===== Records to process =====
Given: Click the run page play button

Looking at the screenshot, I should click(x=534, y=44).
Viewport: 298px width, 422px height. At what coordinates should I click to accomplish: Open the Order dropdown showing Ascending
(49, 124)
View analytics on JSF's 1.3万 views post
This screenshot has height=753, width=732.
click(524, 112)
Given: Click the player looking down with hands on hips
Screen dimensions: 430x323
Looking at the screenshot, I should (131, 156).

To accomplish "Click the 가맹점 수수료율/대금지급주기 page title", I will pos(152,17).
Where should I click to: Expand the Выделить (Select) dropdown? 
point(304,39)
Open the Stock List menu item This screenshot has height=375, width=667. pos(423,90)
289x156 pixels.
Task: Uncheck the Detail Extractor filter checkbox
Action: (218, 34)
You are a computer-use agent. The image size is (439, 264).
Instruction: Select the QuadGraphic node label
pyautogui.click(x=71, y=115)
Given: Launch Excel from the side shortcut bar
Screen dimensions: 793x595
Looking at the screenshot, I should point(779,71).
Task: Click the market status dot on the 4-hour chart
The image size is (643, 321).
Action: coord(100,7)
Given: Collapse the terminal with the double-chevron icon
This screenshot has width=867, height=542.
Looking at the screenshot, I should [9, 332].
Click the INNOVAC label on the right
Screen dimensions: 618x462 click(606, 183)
=====
===== Records to process =====
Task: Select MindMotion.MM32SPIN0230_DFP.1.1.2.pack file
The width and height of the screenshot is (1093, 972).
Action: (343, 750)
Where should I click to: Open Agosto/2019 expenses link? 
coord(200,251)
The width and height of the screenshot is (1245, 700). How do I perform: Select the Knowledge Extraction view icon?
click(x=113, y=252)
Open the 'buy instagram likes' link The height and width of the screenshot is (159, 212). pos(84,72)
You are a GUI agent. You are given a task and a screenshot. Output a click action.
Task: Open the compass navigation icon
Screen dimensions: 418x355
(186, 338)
=====
===== Records to process =====
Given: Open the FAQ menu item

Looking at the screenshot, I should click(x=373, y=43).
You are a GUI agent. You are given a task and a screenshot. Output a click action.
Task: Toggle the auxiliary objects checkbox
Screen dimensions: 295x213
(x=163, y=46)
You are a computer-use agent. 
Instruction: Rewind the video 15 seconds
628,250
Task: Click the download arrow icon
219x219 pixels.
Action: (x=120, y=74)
=====
**Task to complete**
Across the entries above, find the lines with the string "computer" and copy them.

**Answer section**
You are a computer-use agent. The image size is (439, 264).
You are a computer-use agent. 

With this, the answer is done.